Não há como se admitir a legitimidade constitucional da Lei de Segurança Nacional. É verdade que ela foi produzida no fim da Ditadura, mas mantém integralmente o espírito da Ditadura. É transformar em crime, a crítica. 

Ainda era um momento autoritário. Aliás o autoritarismo só começa a ser rompido no Brasil com a Constituição de 1988.

Veja o artigo 26 da Lei de Segurança Nacional que é, qualquer crítica, que vá contra a imagem do presidente da República, ou dos presidentes dos poderes, é crime contra a Segurança Nacional. 

Eu alertei quando foi da adesão daquele deputado e aplicaram a lei: vão começar a processar gente - já estão começando - por chamar Bolsonaro de genocida, que é uma crítica política, absolutamente legítima, mas vão entender como uma ofensa à imagem dele e enquadrar no artigo 26. Não deu outra. Aconteceu com aquele blogueiro famoso, Felipe Neto. 

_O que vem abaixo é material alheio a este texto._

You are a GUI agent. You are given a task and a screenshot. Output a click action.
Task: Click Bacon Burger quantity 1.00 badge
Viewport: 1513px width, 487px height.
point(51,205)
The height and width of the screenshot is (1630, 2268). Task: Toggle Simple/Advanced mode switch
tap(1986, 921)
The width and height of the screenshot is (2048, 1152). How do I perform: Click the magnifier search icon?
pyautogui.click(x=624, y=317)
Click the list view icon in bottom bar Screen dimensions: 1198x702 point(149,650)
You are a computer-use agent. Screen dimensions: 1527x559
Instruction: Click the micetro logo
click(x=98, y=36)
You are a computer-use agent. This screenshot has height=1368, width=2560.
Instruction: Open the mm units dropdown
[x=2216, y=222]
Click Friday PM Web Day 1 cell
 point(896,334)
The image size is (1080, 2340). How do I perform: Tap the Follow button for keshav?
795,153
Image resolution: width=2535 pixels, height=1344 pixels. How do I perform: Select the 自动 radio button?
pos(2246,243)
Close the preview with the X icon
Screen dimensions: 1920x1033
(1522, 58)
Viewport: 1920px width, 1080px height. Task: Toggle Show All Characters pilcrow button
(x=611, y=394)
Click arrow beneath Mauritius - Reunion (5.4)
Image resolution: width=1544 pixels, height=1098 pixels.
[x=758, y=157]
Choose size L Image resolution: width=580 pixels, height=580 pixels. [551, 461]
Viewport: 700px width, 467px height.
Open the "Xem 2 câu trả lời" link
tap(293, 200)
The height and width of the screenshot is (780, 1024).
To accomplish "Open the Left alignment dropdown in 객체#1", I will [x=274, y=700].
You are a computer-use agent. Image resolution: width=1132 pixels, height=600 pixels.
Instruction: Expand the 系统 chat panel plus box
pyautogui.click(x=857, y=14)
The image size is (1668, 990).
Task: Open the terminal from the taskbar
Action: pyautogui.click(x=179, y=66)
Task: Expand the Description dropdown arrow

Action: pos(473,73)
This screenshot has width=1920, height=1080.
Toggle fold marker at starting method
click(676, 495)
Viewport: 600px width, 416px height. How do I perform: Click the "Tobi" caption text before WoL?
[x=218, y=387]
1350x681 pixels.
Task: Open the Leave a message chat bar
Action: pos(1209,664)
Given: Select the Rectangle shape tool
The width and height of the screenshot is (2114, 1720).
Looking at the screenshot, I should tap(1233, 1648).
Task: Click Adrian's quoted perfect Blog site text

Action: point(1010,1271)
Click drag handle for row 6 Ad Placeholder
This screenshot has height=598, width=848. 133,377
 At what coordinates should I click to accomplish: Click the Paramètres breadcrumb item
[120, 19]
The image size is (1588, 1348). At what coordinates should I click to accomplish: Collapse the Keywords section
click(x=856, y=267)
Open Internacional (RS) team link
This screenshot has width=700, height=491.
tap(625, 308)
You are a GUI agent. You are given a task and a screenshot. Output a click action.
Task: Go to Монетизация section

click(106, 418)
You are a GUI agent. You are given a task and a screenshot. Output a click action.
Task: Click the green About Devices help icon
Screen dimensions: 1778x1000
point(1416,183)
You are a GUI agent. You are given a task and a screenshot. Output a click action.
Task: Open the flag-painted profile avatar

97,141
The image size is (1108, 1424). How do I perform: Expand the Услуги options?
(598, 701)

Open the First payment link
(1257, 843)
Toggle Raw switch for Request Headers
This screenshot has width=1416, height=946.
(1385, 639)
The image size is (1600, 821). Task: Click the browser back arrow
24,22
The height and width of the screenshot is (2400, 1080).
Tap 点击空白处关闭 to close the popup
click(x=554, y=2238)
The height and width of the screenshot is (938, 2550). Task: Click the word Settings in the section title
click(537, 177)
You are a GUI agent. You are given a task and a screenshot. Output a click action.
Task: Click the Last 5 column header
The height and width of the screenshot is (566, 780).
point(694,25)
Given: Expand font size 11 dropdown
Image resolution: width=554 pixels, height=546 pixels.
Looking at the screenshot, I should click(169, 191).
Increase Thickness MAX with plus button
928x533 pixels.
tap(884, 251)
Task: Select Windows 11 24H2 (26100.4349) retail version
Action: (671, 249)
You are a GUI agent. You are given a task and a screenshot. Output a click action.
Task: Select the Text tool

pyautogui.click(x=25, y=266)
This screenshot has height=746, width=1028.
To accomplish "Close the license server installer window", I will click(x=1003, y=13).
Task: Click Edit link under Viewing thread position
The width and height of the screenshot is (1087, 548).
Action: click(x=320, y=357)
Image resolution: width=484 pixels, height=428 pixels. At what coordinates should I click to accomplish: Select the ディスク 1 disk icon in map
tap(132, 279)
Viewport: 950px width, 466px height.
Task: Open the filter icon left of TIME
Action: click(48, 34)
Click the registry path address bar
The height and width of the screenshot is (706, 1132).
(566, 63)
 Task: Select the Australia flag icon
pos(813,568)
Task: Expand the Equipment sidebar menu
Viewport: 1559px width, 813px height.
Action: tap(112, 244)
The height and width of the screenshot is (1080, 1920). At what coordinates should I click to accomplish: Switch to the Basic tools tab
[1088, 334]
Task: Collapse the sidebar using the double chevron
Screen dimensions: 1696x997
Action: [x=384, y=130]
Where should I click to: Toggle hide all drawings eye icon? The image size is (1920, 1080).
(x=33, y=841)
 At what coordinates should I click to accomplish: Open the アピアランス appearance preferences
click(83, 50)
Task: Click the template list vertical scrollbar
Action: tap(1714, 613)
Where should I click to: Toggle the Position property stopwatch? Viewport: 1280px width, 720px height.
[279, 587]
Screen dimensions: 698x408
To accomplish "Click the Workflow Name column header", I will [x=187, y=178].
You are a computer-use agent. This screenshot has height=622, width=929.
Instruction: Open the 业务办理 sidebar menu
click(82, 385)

O sociólogo Tiago Rodrigues em frente a outdoor que gerou intimação contra si com base na Lei de Segurança Nacional / Arquivo pessoal

Essa lei é um malefício para o país. Nós precisamos revogá-la, mas temos que substituí-la por outra, porque a democracia precisa de mecanismos de defesa. Toda democracia no mundo tem mecanismos de defesa das suas instituições. 

Eu coordenei uma equipe de juristas que produziu um projeto, apresentado na Câmara, que é minimalista, que tem muito cuidado para não repercutir efeito sobre o direito à opinião e o direito à manifestação pública dos movimentos sociais. São direitos muito importantes de serem preservados, ao ponto de a gente ter preferido fazer um projeto que deixe de punir condutas que talvez devessem ser punidas, mas para não correr o risco de ter condutas legítimas punidas.

Nós passamos a considerar, com essa lei, movimento popular uma instituição da democracia, ser protegido pelo Estado, tanto quando a imprensa, quanto a advocacia. São instituições privadas da democracia. Não há democracia sem advocacia e sem imprensa, mesmo sendo privadas. Então não há democracia sem movimento social. 

Mas o segundo elemento é preocupação mesmo. Por exemplo: a nossa ideia é punir levantes contra o Estado, mas levantes com uso ou ameaça de uso de armas de fogo. Ou seja, mesmo o porte de uma foice por um Sem Terra, não é crime.

A democracia tem que conviver com os extremismos, senão ela não é democracia. Ela tem que conviver com a crítica ácida. “Ah, mas ofendeu a honra de um ministro, do presidente da República”. Eles podem se defender pelo código penal comum, que continua vigente. Você não pode ofender a honra de ninguém.

A ideia é tentar punir uma tentativa de golpe de Estado, é tentar punir discursos que resgatem como legítimos a prática de crimes lesa humanidade durante a Ditadura, ou seja de sanção mais típica e específica. 

O discurso de ódio deve ser punido, mas ele deve ser muito bem definido. Nós estamos debatendo o conteúdo da lei novamente, eu pedi para as pessoas: tragam por escrito a definição. Nós precisamos ver como é que fica no papel. Nós estamos falando de uma lei, que põe pessoas na cadeia.